Maybe the reason no one has pointed this out before is that over
time the metaphor was presented in more and more blatant ways, making it seem obvious. The
most famous intrusion is at the beginning of the third season (which
was cut from 22 episodes to 13), where it's revealed that the company
had a contract to build 22 houses but it's been cut to 13. As the
show's fortunes got worse and worse, more and more of its fans'
anguish and desperate, doomed attempts to save the show bled into
the fiction as attempts to save the real estate company. But I think
the basic metaphor (Bluth company = Arrested Development,
building houses = producing television) was there from the very
beginning.
(2) Wed Sep 13 2006 21:22 Arrested Development as Self-Referential Metaphor:
There's no news hook for this, but I've been meaning to write this for
a while so now's as good a time as any. I like Arrested
Development because it's obsessed with continuity and what I can
only call intratextuality (see entry not yet written on The Colbert
Report).
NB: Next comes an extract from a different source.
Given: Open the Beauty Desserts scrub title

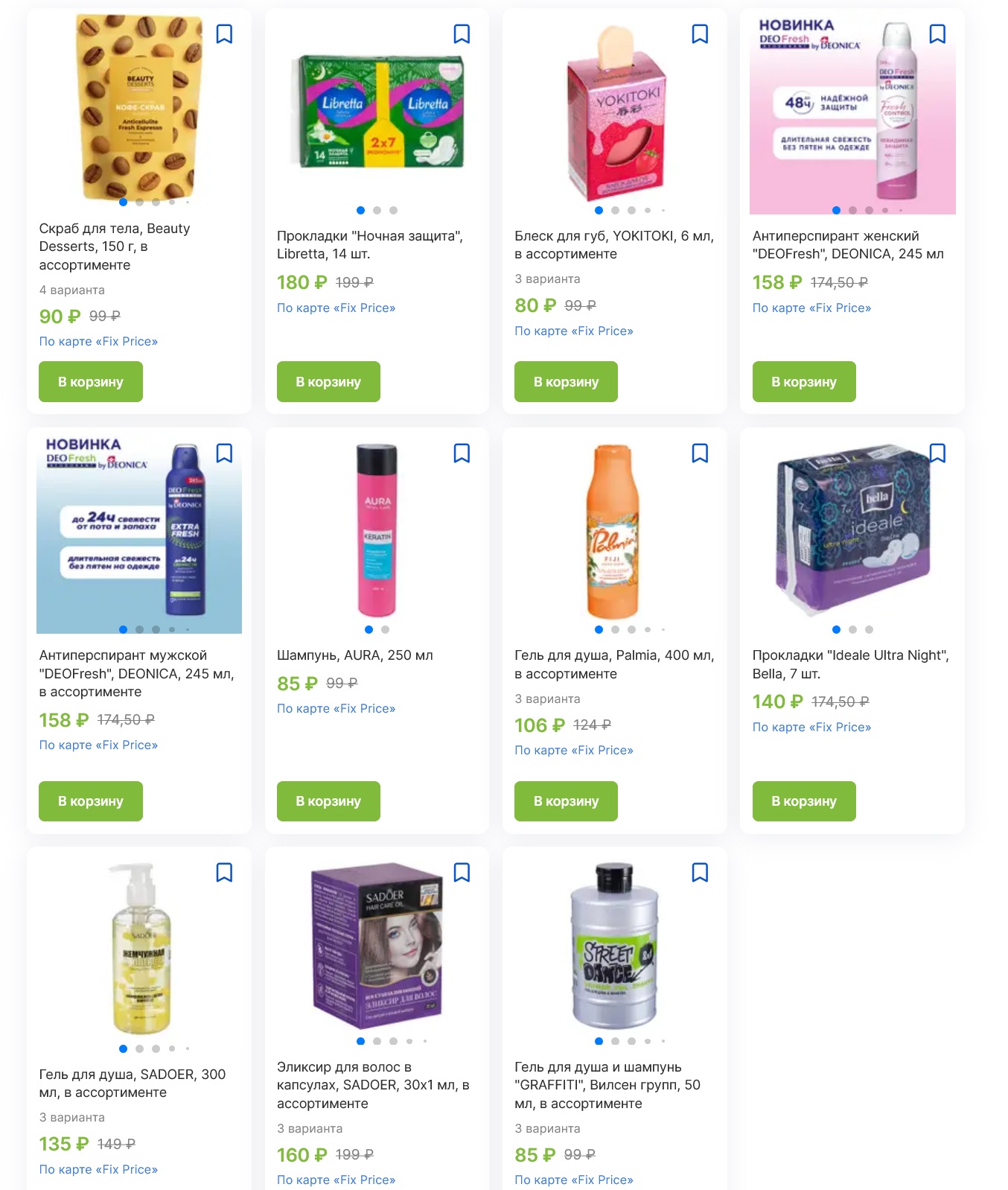Looking at the screenshot, I should (x=115, y=246).
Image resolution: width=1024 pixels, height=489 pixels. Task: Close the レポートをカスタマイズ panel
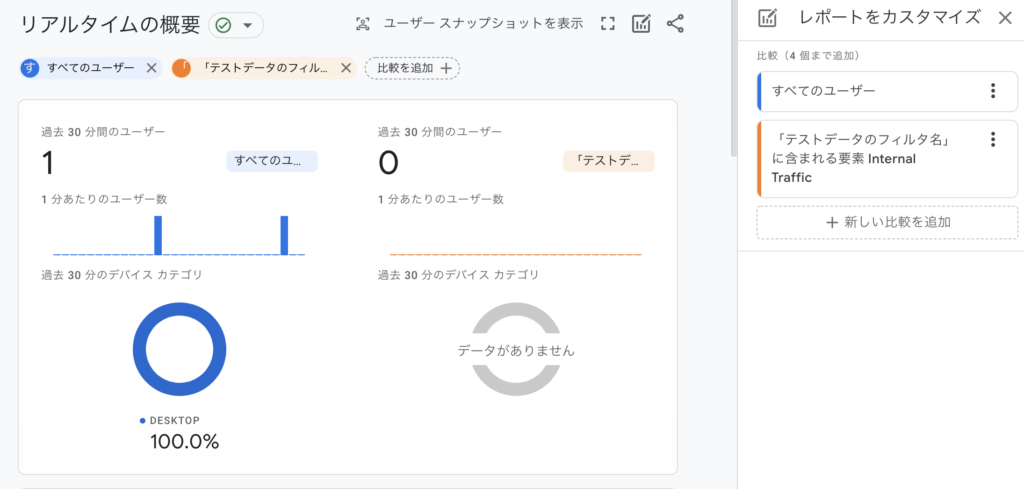(x=1005, y=17)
But what I haven't seen anyone point out is that the plot
of the show is a metaphor for the production of the show, and for television in
general.
- Comments:
Posted by Rachel at Thu Sep 14 2006 00:28
when I first started reading this I thought "someone HAS pointed that out to me!" but then I realised it must have been you.
Posted by Nick Moffitt at Fri Sep 15 2006 07:50
I actually heard the scriptwriters explain the 22/13 reference in an NPR interview. I think it was Fresh Air, but it could have been All Things Considered.